TASKS TO PERFORM
[A] Translate this sentence from the Clare Hollingworth obituary into Spanish: "The consul-general did not believe her story until she produced some of the goods she had bought in Germany."
[B] Retype the passage of the Clare Hollingworth obituary that begins at the words "Clare Hollingworth obituary" and stops after "campaign in 1941.".

EXERCISE TEXT

Clare Hollingworth obituary

This article is more than 7 years old
Fearless war correspondent who established her reputation with a brilliant scoop about the outbreak of the second world war

Clare Hollingworth, who has died aged 105, was one of the most active war correspondents of the 20th century and the one who managed to circumvent official rules banning women in order to report on the British North African campaign in 1941.

Hollingworth began her reporting career in eastern Europe in 1939 and quickly established her reputation with a brilliant scoop about German troop movements on the Polish border that heralded the outbreak of the second world war. She borrowed the consul-general’s car to drive into Germany across a closed border, even receiving a salute from the Germans as she had a flagged car. On the way back she noticed a large hessian screen preventing anyone from seeing the valley below. But the wind blew the hessian away from its scaffolding to reveal scores of German tanks lined up to enter Poland.

The consul-general did not believe her story until she produced some of the goods she had bought in Germany. Then, while she telephoned her report to the Daily Telegraph, he sent a secret message to the Foreign Office.

DATA SECTION

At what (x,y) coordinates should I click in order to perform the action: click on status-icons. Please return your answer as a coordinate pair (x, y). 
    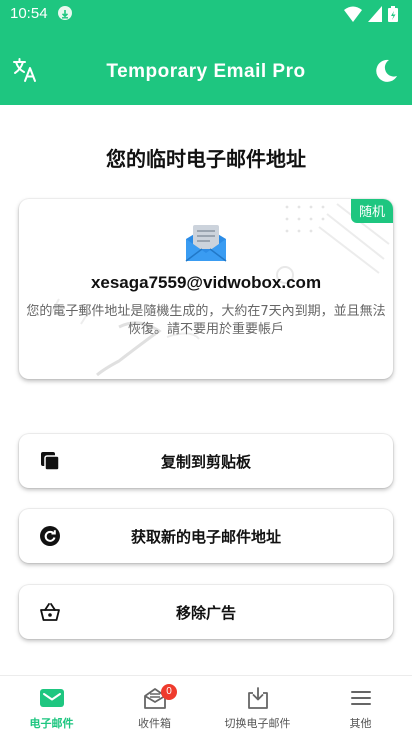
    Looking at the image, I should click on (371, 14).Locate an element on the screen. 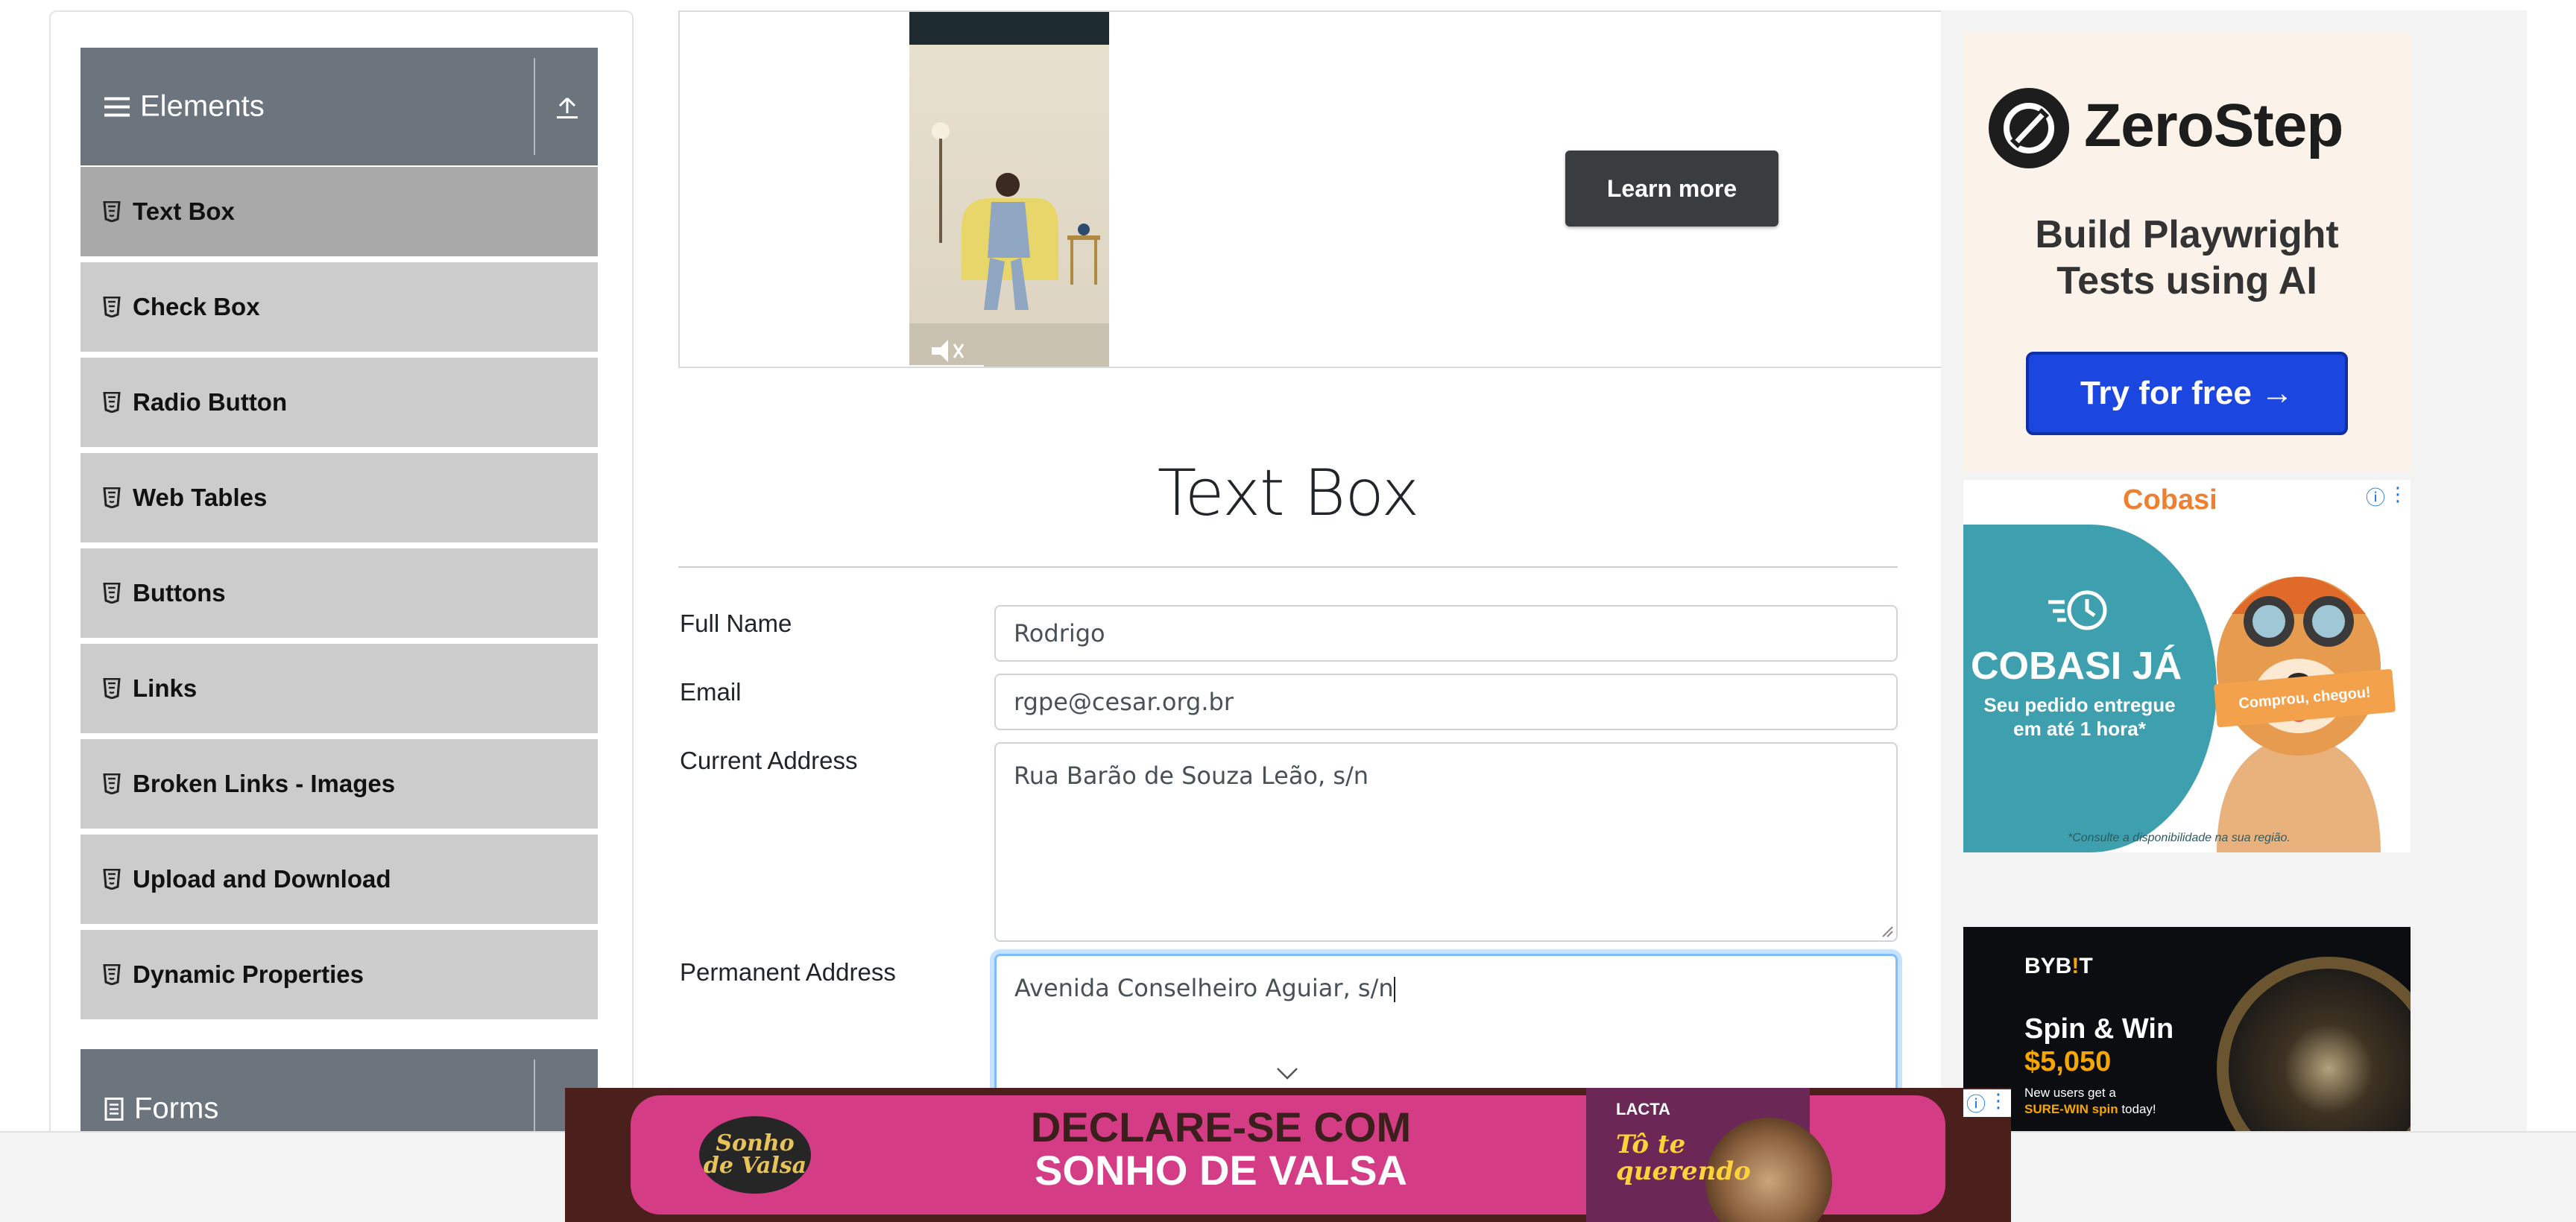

OUTPUTS BY TASK
[A] El cónsul general no creyó su historia hasta que ella mostró algunos de los artículos que había comprado en Alemania.

[B]
Clare Hollingworth obituary

This article is more than 7 years old
Fearless war correspondent who established her reputation with a brilliant scoop about the outbreak of the second world war

Clare Hollingworth, who has died aged 105, was one of the most active war correspondents of the 20th century and the one who managed to circumvent official rules banning women in order to report on the British North African campaign in 1941.